O Governo britânico, liderado por Theresa May, está de novo sob fogo, na sequência da polémica que levou à demissão de Amber Rudd e à nomeação de Sajid Javid como novo ministro do Interior. Rudd foi obrigada a afastar-se depois de provado que, ao contrário do que assegurara numa audição parlamentar, sabia do sistema de quotas de deportação de imigrantes ilegais, executado pelo seu ministério. O plano acabou por afectar abusivamente caribenhos com estatuto de residência permanente, a quem o novo ministro prometeu protecção.

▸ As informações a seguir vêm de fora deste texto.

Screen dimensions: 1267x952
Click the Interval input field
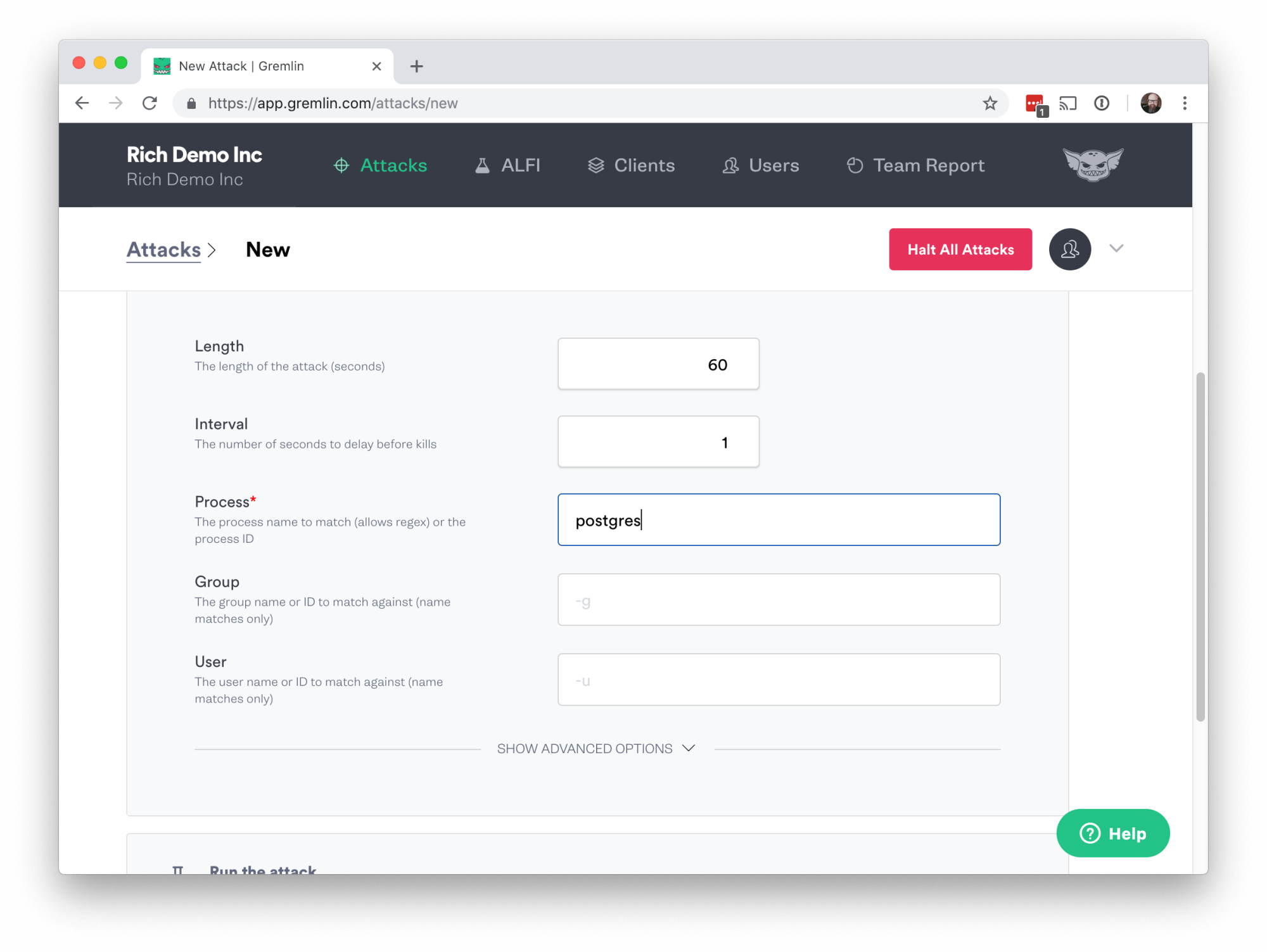[659, 441]
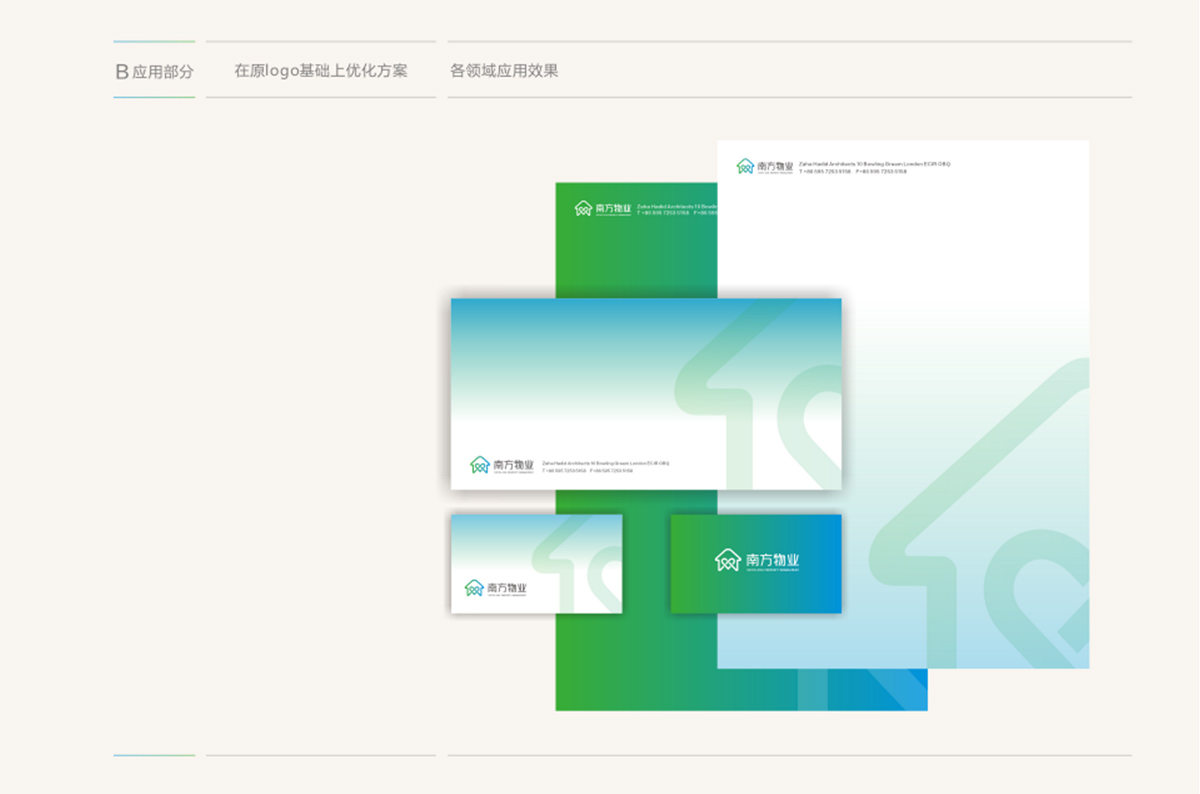Click the "南方物业" text on the green-blue business card
The width and height of the screenshot is (1200, 794).
point(773,560)
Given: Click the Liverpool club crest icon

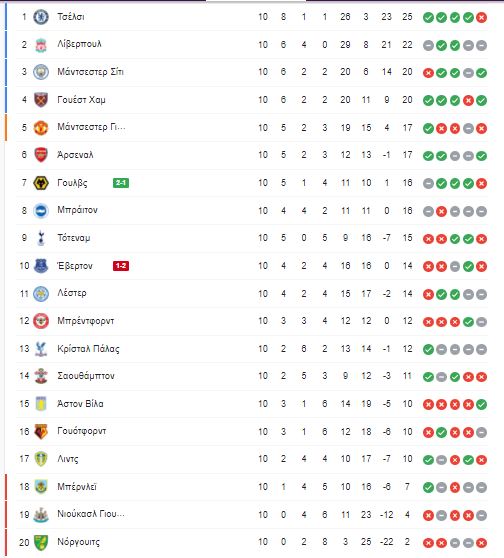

“Para todos os que pertencem à ‘geração Windrush’, que residem neste país há décadas, e que sofreram às mãos do sistema de imigração [britânico], deixo uma garantia: esta situação nunca deveria ter acontecido e eu farei tudo o que estiver ao meu alcance para a reparar”, prometeu Javid, na sua intervenção inaugural esta segunda-feira na Câmara dos Comuns de Westminster.

No centro da controvérsia está a recente categorização como “imigrantes ilegais” dos cidadãos da chamada ‘geração Windrush’ – pessoas nascidas nas antigas colónias britânicas das Caraíbas a quem o Reino Unido abriu as portas, no pós-Segunda Guerra Mundial, para ajudar a reconstruir a economia do país – e dos seus descentes. 

Posta em prática no âmbito de uma estratégia de redução da imigração – intitulada “política de ambiente hostil” –, esta classificação deu origem a ameaças de deportação, proibições de entrada no Reino Unido e a restrições no acesso ao sistema nacional de saúde e ao sistema de pensões e benefícios sociais, que incidiram sobre elementos da ‘geração Windrush’. A maioria das pesssoas não foi registada pelas autoridades quando entrou em solo britânico.

O tratamento injusto das autoridades àquele grupo específico de imigrantes originou críticas à execução da política migratória do Governo e, sobretudo, à ministra do Interior. 

No meio do turbilhão, Amber Rudd acabou por garantir aos deputados que não tinha conhecimento das quotas anuais concebidas para aumentar o número de deportações de imigrantes ilegais. Mas uma carta sua divulgada pelo Guardian deixou-a entre a espada e a parede. Dirigido a May, o documento dava conta da sua intenção de aumentar o volume de deportações em 10%. 

A confirmação de que induzira os parlamentares em erro obrigou a ministra a abdicar do cargo e colocou a pressão em cima dos ombros do seu sucessor, Sajid Javid, mas também de Theresa May, que liderava o Home Office aquando da concepção da “política de ambiente hostil”. 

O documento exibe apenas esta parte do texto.